### Data to use
▽

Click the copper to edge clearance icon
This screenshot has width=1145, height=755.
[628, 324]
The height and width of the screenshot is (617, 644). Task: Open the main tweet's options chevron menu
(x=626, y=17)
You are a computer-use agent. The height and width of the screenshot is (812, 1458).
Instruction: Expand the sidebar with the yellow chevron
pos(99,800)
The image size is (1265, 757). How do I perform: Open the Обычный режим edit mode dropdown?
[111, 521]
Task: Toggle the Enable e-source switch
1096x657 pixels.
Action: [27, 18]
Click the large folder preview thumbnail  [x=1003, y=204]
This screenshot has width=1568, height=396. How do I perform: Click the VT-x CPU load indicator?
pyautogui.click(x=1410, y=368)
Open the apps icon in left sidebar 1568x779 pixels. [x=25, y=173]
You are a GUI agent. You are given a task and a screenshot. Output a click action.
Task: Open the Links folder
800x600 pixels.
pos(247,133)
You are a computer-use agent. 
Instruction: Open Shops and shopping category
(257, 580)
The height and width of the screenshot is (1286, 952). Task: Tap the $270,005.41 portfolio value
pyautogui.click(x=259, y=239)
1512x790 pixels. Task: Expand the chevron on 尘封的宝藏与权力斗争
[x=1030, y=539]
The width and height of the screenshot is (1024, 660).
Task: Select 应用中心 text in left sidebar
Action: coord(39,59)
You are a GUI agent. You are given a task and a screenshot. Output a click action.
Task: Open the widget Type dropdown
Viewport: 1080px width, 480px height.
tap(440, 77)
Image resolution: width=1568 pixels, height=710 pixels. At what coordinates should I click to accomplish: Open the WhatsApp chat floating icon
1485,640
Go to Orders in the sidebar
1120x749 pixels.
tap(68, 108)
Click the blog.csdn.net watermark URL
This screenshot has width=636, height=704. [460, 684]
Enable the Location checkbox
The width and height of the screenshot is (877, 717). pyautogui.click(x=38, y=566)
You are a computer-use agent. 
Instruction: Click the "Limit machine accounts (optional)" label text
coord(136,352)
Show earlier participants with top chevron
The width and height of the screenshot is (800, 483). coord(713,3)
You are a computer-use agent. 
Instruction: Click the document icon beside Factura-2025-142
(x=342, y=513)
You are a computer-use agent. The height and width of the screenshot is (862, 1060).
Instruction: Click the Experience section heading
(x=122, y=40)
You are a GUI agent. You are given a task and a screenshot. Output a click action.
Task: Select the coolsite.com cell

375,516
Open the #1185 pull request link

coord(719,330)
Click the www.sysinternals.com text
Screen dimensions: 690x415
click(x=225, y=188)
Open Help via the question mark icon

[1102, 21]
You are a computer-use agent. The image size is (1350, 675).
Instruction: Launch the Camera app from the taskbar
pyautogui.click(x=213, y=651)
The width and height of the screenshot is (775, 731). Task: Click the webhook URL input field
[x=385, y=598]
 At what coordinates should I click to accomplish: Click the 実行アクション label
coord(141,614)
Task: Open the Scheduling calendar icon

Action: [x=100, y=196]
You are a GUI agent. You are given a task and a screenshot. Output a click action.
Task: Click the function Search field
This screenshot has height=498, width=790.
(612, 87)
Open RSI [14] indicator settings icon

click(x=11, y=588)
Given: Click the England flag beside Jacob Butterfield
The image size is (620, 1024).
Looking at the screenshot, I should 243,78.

△

### Action item
Return the data in full, exactly as it appears above.

### Exercise answer
Click the copper to edge clearance icon
This screenshot has width=1145, height=755.
[628, 324]
The height and width of the screenshot is (617, 644). Task: Open the main tweet's options chevron menu
(x=626, y=17)
You are a computer-use agent. The height and width of the screenshot is (812, 1458).
Instruction: Expand the sidebar with the yellow chevron
pos(99,800)
The image size is (1265, 757). How do I perform: Open the Обычный режим edit mode dropdown?
[111, 521]
Task: Toggle the Enable e-source switch
1096x657 pixels.
Action: [27, 18]
Click the large folder preview thumbnail  [x=1003, y=204]
This screenshot has width=1568, height=396. How do I perform: Click the VT-x CPU load indicator?
pyautogui.click(x=1410, y=368)
Open the apps icon in left sidebar 1568x779 pixels. [x=25, y=173]
You are a GUI agent. You are given a task and a screenshot. Output a click action.
Task: Open the Links folder
800x600 pixels.
pos(247,133)
You are a computer-use agent. 
Instruction: Open Shops and shopping category
(257, 580)
The height and width of the screenshot is (1286, 952). Task: Tap the $270,005.41 portfolio value
pyautogui.click(x=259, y=239)
1512x790 pixels. Task: Expand the chevron on 尘封的宝藏与权力斗争
[x=1030, y=539]
The width and height of the screenshot is (1024, 660).
Task: Select 应用中心 text in left sidebar
Action: coord(39,59)
You are a GUI agent. You are given a task and a screenshot. Output a click action.
Task: Open the widget Type dropdown
Viewport: 1080px width, 480px height.
tap(440, 77)
Image resolution: width=1568 pixels, height=710 pixels. At what coordinates should I click to accomplish: Open the WhatsApp chat floating icon
1485,640
Go to Orders in the sidebar
1120x749 pixels.
tap(68, 108)
Click the blog.csdn.net watermark URL
This screenshot has width=636, height=704. [460, 684]
Enable the Location checkbox
The width and height of the screenshot is (877, 717). pyautogui.click(x=38, y=566)
You are a computer-use agent. 
Instruction: Click the "Limit machine accounts (optional)" label text
coord(136,352)
Show earlier participants with top chevron
The width and height of the screenshot is (800, 483). coord(713,3)
You are a computer-use agent. 
Instruction: Click the document icon beside Factura-2025-142
(x=342, y=513)
You are a computer-use agent. The height and width of the screenshot is (862, 1060).
Instruction: Click the Experience section heading
(x=122, y=40)
You are a GUI agent. You are given a task and a screenshot. Output a click action.
Task: Select the coolsite.com cell

375,516
Open the #1185 pull request link

coord(719,330)
Click the www.sysinternals.com text
Screen dimensions: 690x415
click(x=225, y=188)
Open Help via the question mark icon

[1102, 21]
You are a computer-use agent. The image size is (1350, 675).
Instruction: Launch the Camera app from the taskbar
pyautogui.click(x=213, y=651)
The width and height of the screenshot is (775, 731). Task: Click the webhook URL input field
[x=385, y=598]
 At what coordinates should I click to accomplish: Click the 実行アクション label
coord(141,614)
Task: Open the Scheduling calendar icon

Action: [x=100, y=196]
You are a GUI agent. You are given a task and a screenshot. Output a click action.
Task: Click the function Search field
This screenshot has height=498, width=790.
(612, 87)
Open RSI [14] indicator settings icon

click(x=11, y=588)
Given: Click the England flag beside Jacob Butterfield
The image size is (620, 1024).
Looking at the screenshot, I should 243,78.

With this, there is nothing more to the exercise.